邪宗という言葉は、日蓮正宗の人が、やみくもに他宗を攻撃するために勝手に使っているわけでありません。
ではなぜ他の宗派に対して、攻撃的なしかも刺激の強い邪宗という呼び方をするのかといいますと、個人の苦しみや社会の不幸はすべて邪(よこしま)な宗教が元凶(げんきょう)となっているからであり、言いかえると誤った宗教、低劣な教えがこの世の不幸の種だからです。
昭和二十年に広島市と長崎市に投下された原爆は一瞬のうちに何十万人という市民、それもなんの罪もない子供や老人まで無差別に殺戮(さつりく)しました。いま私たちが、核兵器の行使(こうし)が悪魔の所業(しょぎょう)であると叫(さ)けび、この憎むべき不幸を二度とくり返してはならないと訴えるのは当然でありましょう。そしてその不幸の原因が戦争であり、戦争は人間社会の誤った思想によって誘発(ゆうはつ)されることを考えますと、誤った思想が何十万人、いな世界大戦で戦死した人を含めると何百万人、何千万人の命を奪ったことになるのです。このような殺人思想に対して、邪教・魔説と指弾(しだん)することは言いすぎでしょうか。それとも失礼に当たるから控えるべきなのでしょうか。
涅槃経(ねはんぎょう)に、
「悪象のために殺されては三趣(さんしゅ)に至らず、悪友のために殺されては必ず三趣に至る」
と説かれています。この意味は災害や事故によって命を失っても地獄・餓鬼(がき)・畜生(ちくしょう)というもっとも苦しむ状態にはならないが、誤った教えを信ずるものは死して後に必ず三悪道(さんなくどう)に堕(おち)て永劫(えいごう)に苦しみ続けるということです。
一切の不幸の元凶となる誤った宗教は、あたかも覚醒剤(かくせいざい)や麻薬のように、本人も気付かないまま、いつしか次第に身も心もむしばみ人生を狂くるわせていくのです。
釈尊は法華経に、
「正直に方便(ほうべん)を捨てて但(ただ)無上道(むじょうどう)を説く」(方便品第二・開結一二四)
と、四十余年にわたって説き続けてきた方便の経々(きょうぎょう)を捨てることを説き、これ以後に説示(せつじ)する法華経こそ最高唯一(ゆいいつ)の無上道であると言われています。

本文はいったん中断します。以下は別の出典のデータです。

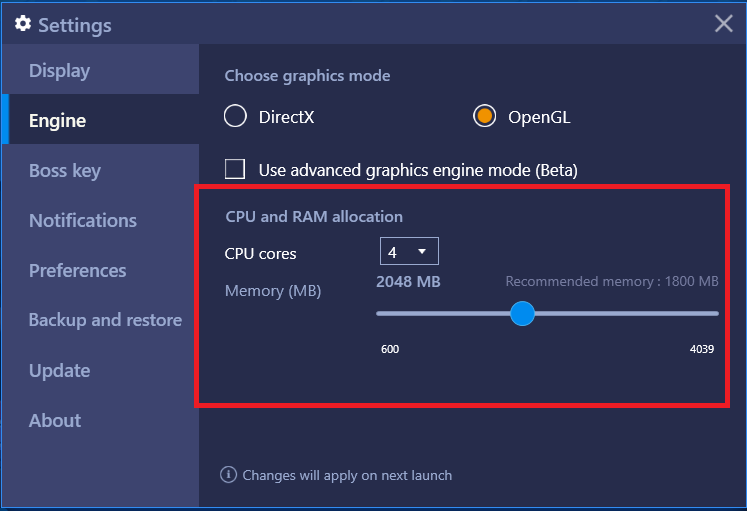
Task: Enable advanced graphics engine mode checkbox
Action: [x=235, y=169]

また方便の経々に執着(しゅうちゃく)していた弟子の舎利弗(しゃりほつ)は自から、
「世尊我が心を知ろしめて、邪(じゃ)を抜ぬき涅槃(ねはん)を説きたまいしかば、我悉(ことごと)く邪見(じゃけん)を除(のぞ)いて空法(くうほう)に於(おい)て證(しょう)を得たり」(譬喩品第三・開結一三二)
と心中の思いを述べていますが、ここにも低級な教えによる考えを「邪見」と称しています。
さらに、日蓮大聖人は末法の教主として、
「正直に権教(ごんぎょう)の邪法(じゃほう)邪師(じゃし)の邪義(じゃぎ)を捨てゝ、正直に正法(しょうぼう)正師(しょうし)の正義(しょうぎ)を信ずる」(当体義抄・御書701頁)
ことが、もっとも大切であると教えています。
これらのことからも、邪宗・邪法などの言葉は仏の経説にしたがって使用していることがわかると思います。
正しい仏法に目醒めざめた私たちが、誤った宗教を不幸の根源であると破折(はしゃく)し、邪宗と称することは、悪法に対する憤(いかり)であり、いまなお知らずに毒を飲んでいる人に対する警告(けいこく)の表あらわれでもあるのです。